In Britain the recent, government-trumpeted growth has been consumer-, housing- and debt-driven, while the trade balance continues to implode and industry weakens. What is needed is faster, fairer, greener growth because only an expanding economy can provide the resources needed both to tackle Britain’s huge structural problems and get the deficit down. Actually under Britain’s recent austerity, borrowing is wildly over target.

Contrary to the stifling grip of neoliberal orthodoxy on the “Westminster bubble”, faster, fairer, greener growth is eminently feasible – £30 billion per year over two years of extra public investment in housing, in the social infrastructure, in training and skills, and in the low-carbon economy would mean the government borrowing more today in order to borrow less tomorrow, by raising Britain’s economic growth rate.

Frustrated at the absence of a creed for the modern left, I revisited Anthony Crosland's classic text, The Future of Socialism, first published in 1956.

Crosland’s approach – essentially one in which the state sought to spread the benefits of economic growth within and without challenging the capitalist framework – underpinned Labour’s approach and that of social democratic governments across Europe until the global economic crisis of 2008.

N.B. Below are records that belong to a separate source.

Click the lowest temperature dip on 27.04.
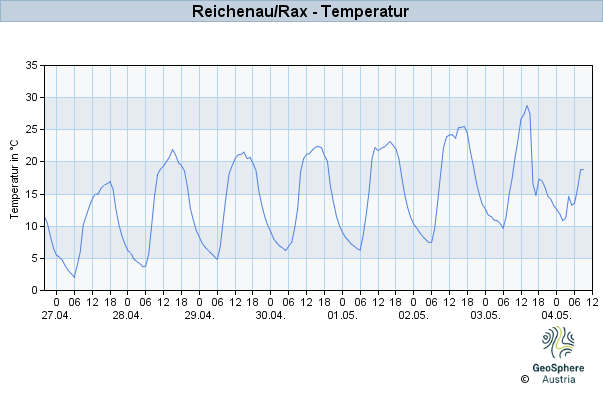Image resolution: width=603 pixels, height=400 pixels. (74, 277)
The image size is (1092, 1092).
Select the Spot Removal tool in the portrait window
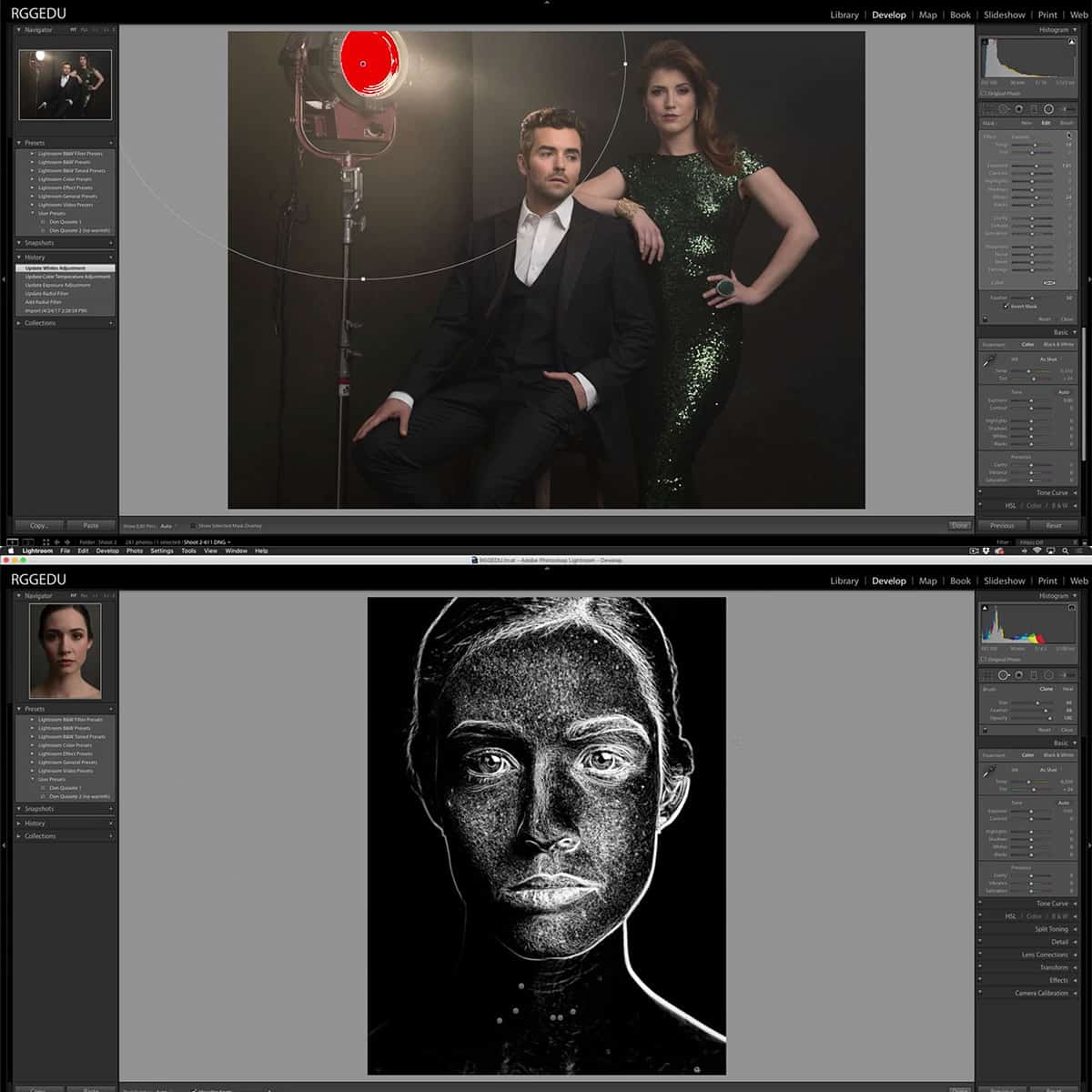[x=1004, y=675]
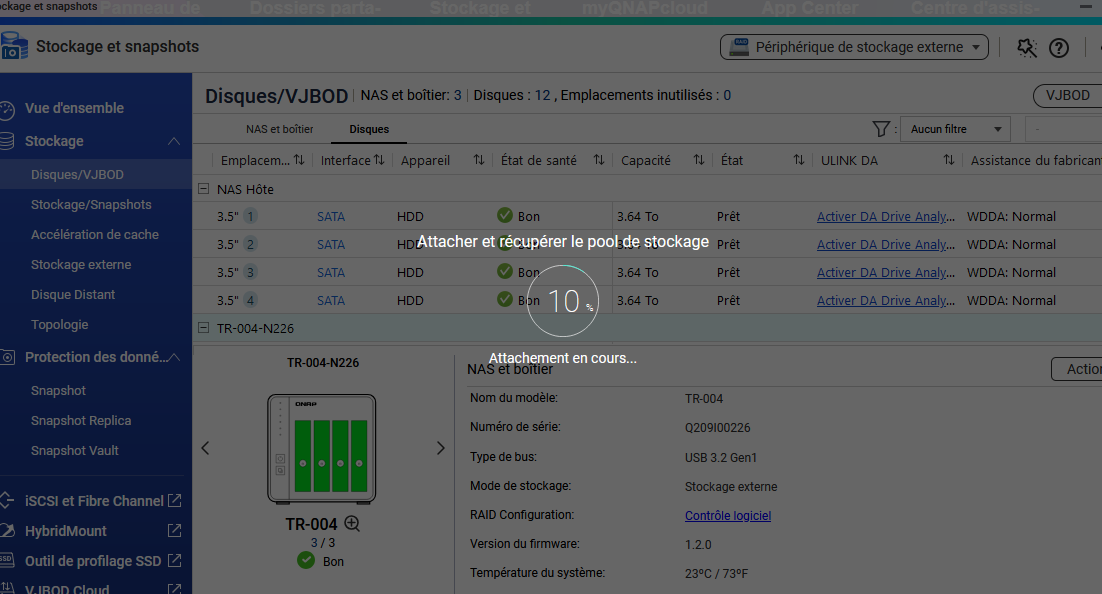Click the TR-004 enclosure image
Screen dimensions: 1102x594
click(x=321, y=448)
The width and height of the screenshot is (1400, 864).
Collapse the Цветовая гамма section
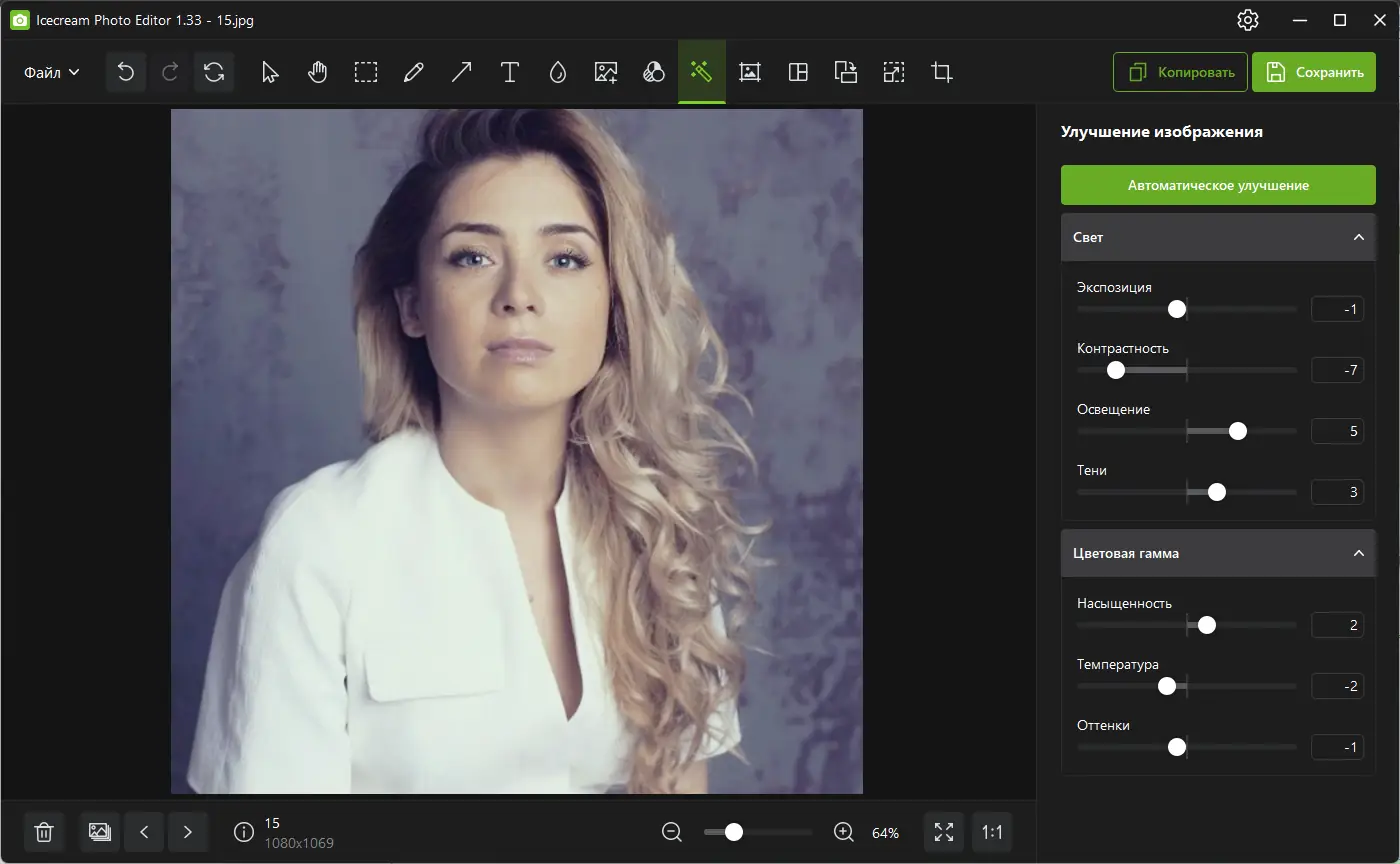tap(1358, 552)
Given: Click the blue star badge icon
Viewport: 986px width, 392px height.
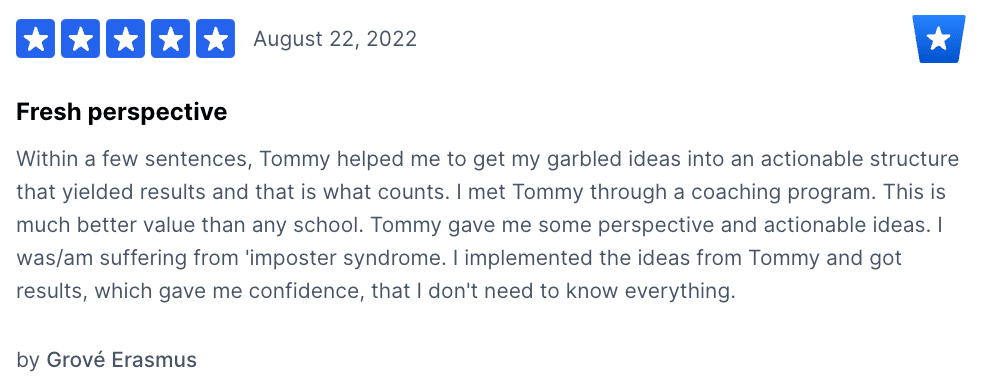Looking at the screenshot, I should 939,39.

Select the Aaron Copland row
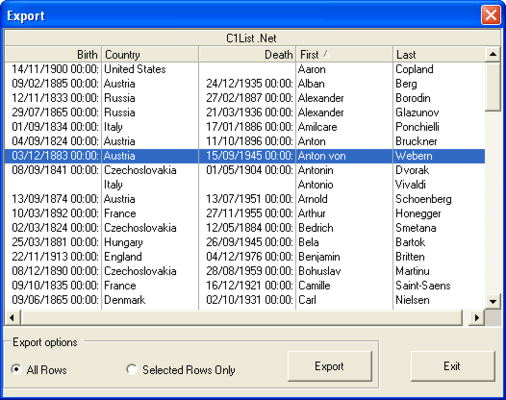pyautogui.click(x=245, y=69)
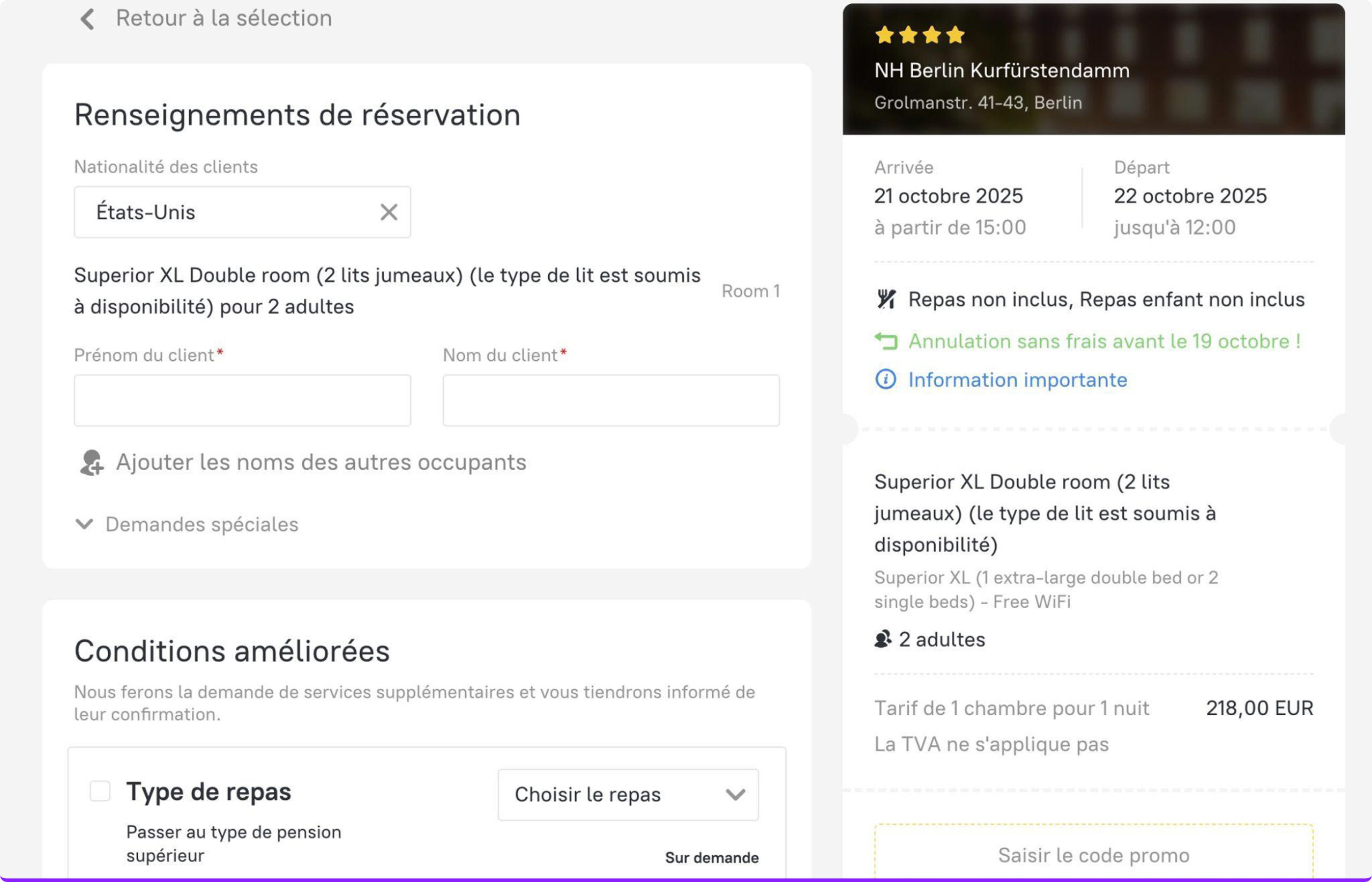Click Retour à la sélection link
The image size is (1372, 882).
224,18
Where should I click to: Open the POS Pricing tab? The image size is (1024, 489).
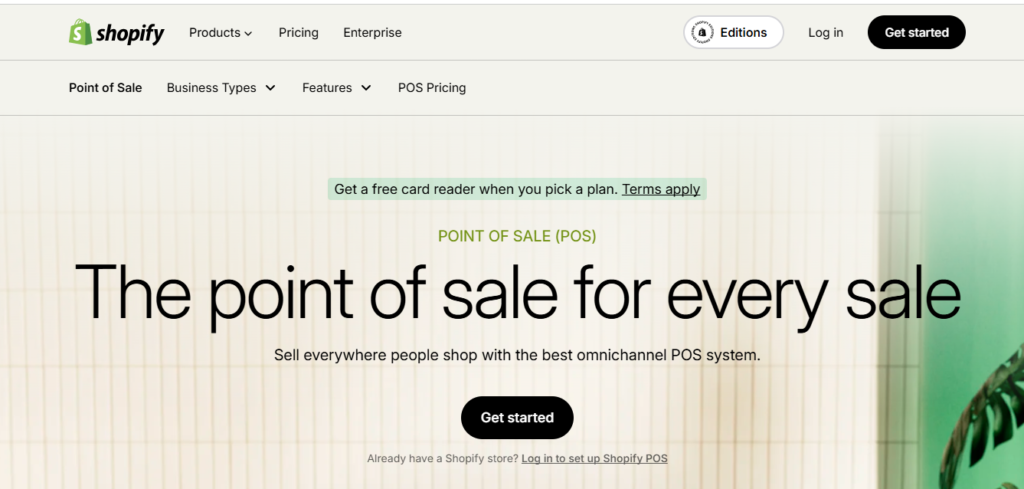point(432,87)
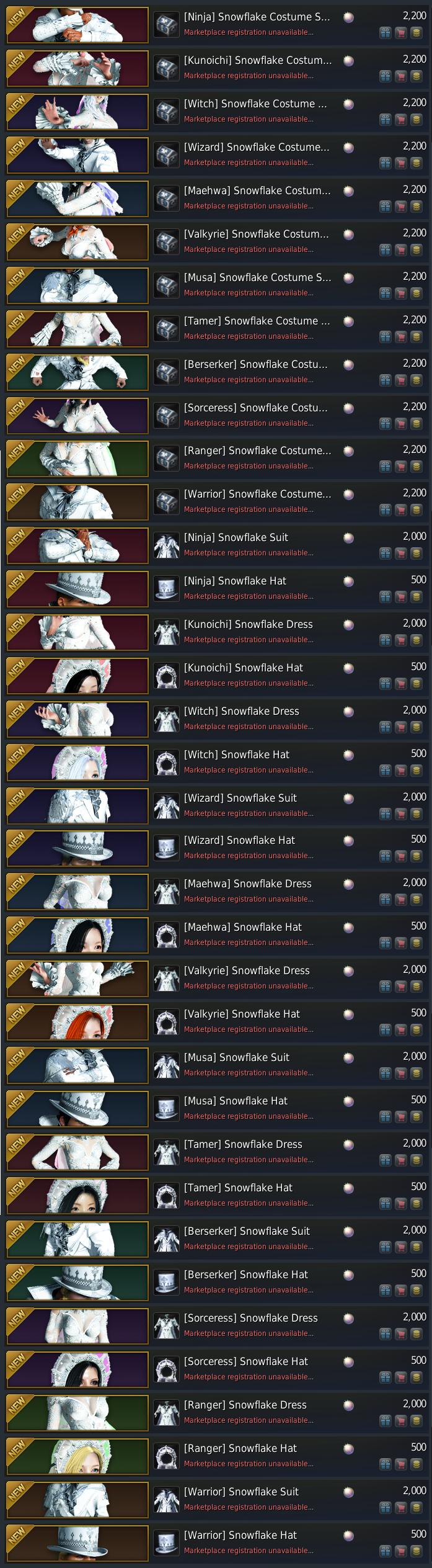432x1568 pixels.
Task: Click the top hat icon for Musa Snowflake Hat
Action: 166,1109
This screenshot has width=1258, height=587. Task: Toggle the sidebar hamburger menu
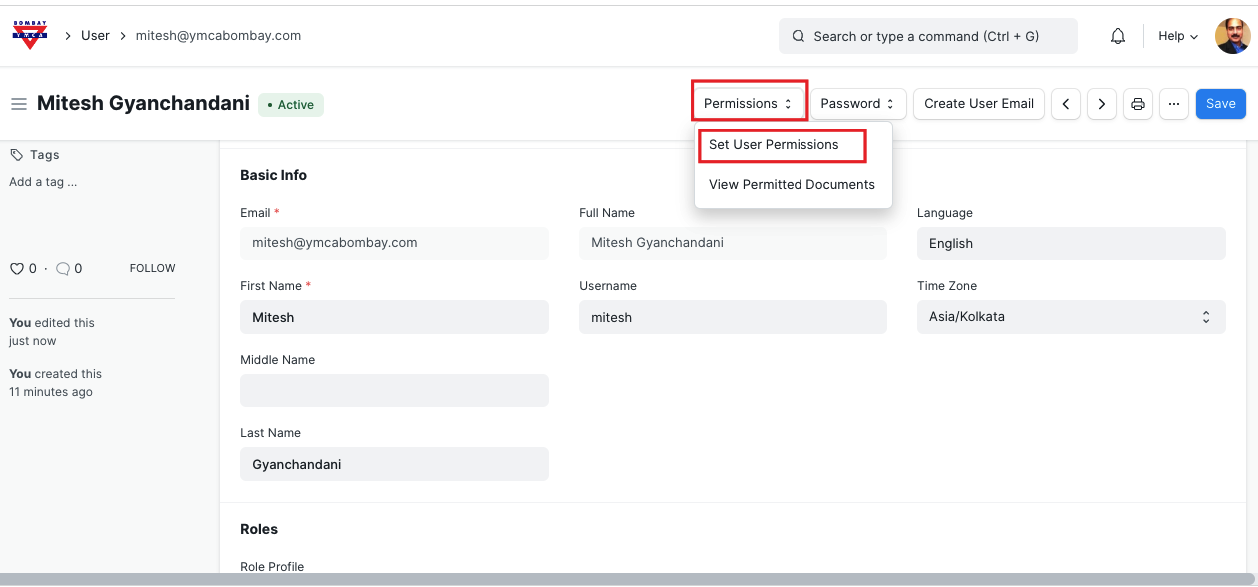click(x=18, y=104)
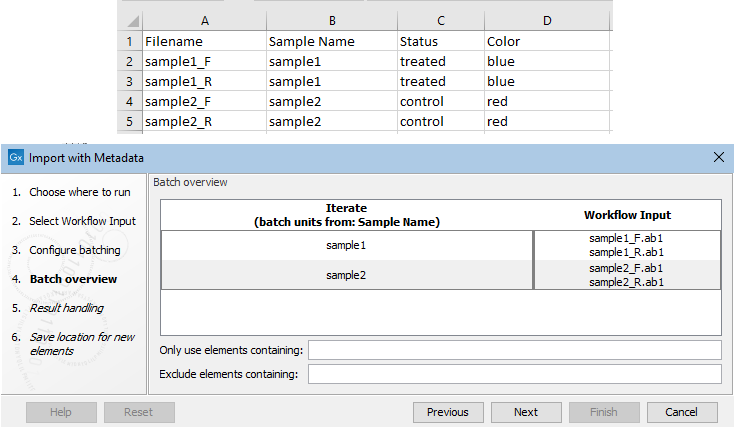
Task: Click the 'treated' cell in row 2
Action: pos(422,62)

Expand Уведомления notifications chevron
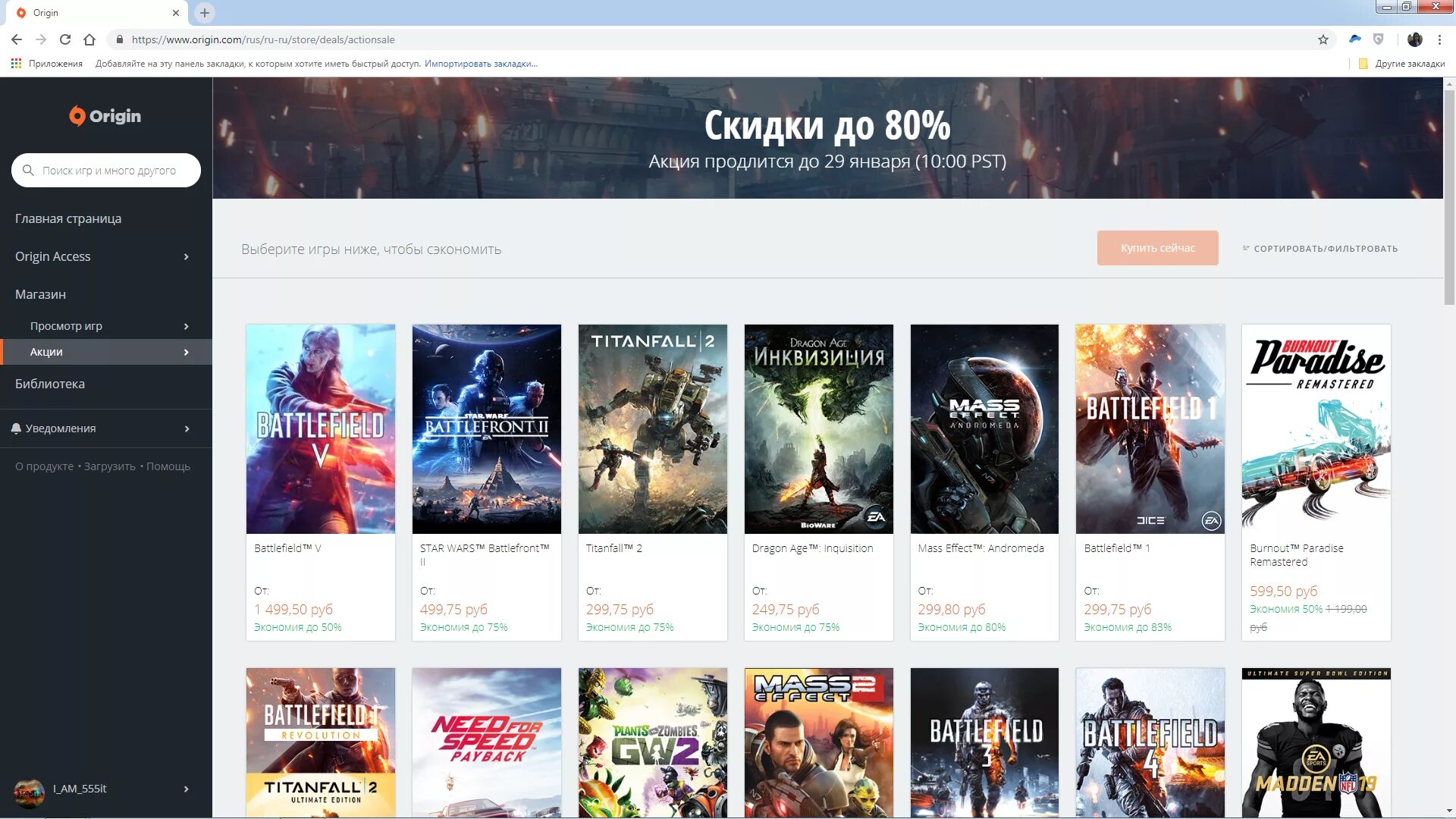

But the kind of capitalism we face today is a more internationally and financially integrated, more unstable and more unfair system than Crosland’s generation ever anticipated: productive but prone to paralysis, dynamic but discriminatory, one whose self-destructive tendencies require far more radical responses than the neoliberalism of the post banking crisis era could ever provide.

Over a 30-year period, banking got out of control and become a law unto itself. Takeovers and mergers led to banks so big that governments couldn’t allow them to fail. Bankers bent rules to lend ever more riskily without anything like enough capital cover, until it all unravelled to catastrophic effect. Facing this new, integrated, almost impenetrably complex structure of global finance, in truth governments were too small and too passive, not too big and too active.

My new book, Back to The Future of Socialism, tries to provide a practical political alternative. By developing a fresh perspective on the purpose and role of government in what conventional wisdom falsely determines must be an era of austerity, I cite solid economic evidence to get the economy growing again whilst putting the public finances back in order.

The Greek election should encourage everyone to look afresh at this case, for otherwise the very future of Europe may be at stake.